Sergeant Manuel Palacios nodded and the Count felt a shiver run down his spine: the adrenalin hoping that that bat might tell the whole story, ending up in the hands of Adrian Riverón, a batter of forbidden balls, was similar to the adrenalin hoping the other guy would be guilty and not that useful suitor. Once again his policeman’s craft confronted him with the sordid evidence of human intrigue that transcended the limits of what was permissible and wrecked people’s lives for ever: and he started to function again as the choreographer of that performance, giving it a final structure, finding a sadly satisfactory end before the definitive fall of the curtain.

“That was the bat,” said Manolo, flopping into the armchair where Miriam had been sitting.

The sergeant, who was always alert, now seemed tired, bored or disappointed.

“What’s the matter, Manolo?”

“You’ve found Miguel Forcade’s killer. Now you’ll leave the force. Hey, is that really what you want to do?”

“Uh-huh,” mumbled Mario Conde after a moment, and he tried to redirect the conversation. “What did they find in the laboratory?”

“First of all, the fingerprints are all Riverón’s, so he was the only one to touch the bat. Secondly, the blood: although the blade of the bat was wiped with a cloth soaked in spirit, there were blood cells on the wood fibres. The blood group was O, the same as Forcade’s.

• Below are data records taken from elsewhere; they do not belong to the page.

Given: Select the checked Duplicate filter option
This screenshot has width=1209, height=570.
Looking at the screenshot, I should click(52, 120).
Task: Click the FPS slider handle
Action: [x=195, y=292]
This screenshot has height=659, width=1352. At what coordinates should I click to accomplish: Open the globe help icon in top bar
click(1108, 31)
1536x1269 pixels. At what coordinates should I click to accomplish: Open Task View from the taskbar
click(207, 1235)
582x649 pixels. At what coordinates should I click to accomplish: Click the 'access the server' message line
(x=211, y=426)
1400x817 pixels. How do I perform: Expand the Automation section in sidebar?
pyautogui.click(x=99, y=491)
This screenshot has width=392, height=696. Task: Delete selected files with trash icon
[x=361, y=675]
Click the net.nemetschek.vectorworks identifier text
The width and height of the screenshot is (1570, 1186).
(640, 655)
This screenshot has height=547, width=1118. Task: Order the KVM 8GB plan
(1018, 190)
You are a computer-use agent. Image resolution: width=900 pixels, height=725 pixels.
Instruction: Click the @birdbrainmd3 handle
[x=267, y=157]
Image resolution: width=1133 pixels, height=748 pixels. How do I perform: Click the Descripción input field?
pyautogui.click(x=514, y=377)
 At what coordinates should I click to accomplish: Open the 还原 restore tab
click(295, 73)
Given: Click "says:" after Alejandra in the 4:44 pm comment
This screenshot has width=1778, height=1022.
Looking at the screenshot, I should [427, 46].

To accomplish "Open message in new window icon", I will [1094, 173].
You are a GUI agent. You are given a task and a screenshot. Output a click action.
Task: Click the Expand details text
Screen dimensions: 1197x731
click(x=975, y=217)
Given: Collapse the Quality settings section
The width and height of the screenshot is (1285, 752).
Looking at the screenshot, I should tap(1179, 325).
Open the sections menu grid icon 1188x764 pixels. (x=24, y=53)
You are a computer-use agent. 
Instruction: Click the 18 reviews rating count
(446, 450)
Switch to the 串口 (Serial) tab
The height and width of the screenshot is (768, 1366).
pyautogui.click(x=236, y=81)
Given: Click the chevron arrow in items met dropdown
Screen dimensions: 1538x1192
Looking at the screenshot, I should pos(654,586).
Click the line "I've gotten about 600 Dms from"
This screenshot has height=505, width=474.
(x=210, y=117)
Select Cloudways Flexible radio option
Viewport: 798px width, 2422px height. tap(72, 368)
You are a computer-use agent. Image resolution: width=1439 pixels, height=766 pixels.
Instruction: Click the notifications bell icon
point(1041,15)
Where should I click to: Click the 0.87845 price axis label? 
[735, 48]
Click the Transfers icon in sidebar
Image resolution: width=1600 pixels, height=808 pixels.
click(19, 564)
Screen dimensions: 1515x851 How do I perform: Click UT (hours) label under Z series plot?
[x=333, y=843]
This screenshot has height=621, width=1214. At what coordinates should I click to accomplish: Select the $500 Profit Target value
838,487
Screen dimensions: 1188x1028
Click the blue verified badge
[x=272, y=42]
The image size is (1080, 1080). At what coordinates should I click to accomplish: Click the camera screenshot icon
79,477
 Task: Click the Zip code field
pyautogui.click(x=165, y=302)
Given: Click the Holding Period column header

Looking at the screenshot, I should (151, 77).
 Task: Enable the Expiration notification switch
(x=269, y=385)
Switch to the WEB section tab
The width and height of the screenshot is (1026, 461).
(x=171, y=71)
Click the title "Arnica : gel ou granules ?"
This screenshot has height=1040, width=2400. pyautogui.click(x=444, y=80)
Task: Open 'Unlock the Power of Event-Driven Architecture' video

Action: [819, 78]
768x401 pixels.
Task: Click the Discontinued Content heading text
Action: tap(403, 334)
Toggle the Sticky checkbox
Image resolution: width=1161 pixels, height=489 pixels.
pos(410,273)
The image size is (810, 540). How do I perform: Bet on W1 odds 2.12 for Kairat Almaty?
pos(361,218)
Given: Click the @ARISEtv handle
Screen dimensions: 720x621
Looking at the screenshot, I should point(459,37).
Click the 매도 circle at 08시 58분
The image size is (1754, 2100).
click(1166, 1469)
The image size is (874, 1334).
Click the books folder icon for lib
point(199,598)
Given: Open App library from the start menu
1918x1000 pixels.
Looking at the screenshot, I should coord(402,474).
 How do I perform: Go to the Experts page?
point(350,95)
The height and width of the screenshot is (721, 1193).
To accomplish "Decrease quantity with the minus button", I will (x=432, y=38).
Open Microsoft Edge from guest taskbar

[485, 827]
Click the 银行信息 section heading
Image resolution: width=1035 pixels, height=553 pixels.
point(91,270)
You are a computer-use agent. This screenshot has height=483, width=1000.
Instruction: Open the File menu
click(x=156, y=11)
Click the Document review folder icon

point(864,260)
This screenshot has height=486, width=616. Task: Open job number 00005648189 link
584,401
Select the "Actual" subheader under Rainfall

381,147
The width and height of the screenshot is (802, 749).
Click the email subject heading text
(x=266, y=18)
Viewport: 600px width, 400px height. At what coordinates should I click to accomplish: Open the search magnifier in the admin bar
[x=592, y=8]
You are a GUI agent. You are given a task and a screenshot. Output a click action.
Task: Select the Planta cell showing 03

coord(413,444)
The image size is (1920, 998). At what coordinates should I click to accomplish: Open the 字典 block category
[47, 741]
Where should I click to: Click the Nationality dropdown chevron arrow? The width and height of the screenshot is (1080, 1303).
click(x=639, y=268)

Finally, other traces of blood were found on the bathroom floor that the water hadn’t washed away and they are also O, and it’s almost certain they belonged to the dead man.”

The Count left his armchair to look out of the window: gusts of wind were beginning to comb the tops of the trees, as a precursor of worse evils to come. In the churchyard, on the other side of the street, skirts and coifs blowing in the wind, nuns were nailing planks on the doors to the holy precinct, to prevent the tentacles of the Evil One entering the Lord’s house in the form of rain and wind. This was an autumn landscape different from the one imagined by Matisse, in rational, measured Europe: the tropical sign of autumn had nothing in common with leaves that fell at a precise change in the seasons or light filtered through high clouds. The trees the Count could see never let go of their leaves if a force superior to gravity didn’t snatch them away, and the light in the country had only two real dimensions: either the intense blue of a clear sky, able to flatten objects and perspectives, or the deep grey of the storm, which mired the atmosphere and brought on nightfall. But the hurricane now pushing against the island’s southern coast, wanting to take it with her, was the most tragic climax to autumn in that part of the world where nature was dispensed in exaggerated measures: rain, wind, heat, thunder and waves, and where evergreen leaves only fell under the weight of those catastrophic arguments. It was a nature that periodically decided to demonstrate to man his inability to control her and warn of her infinite scope for revenge.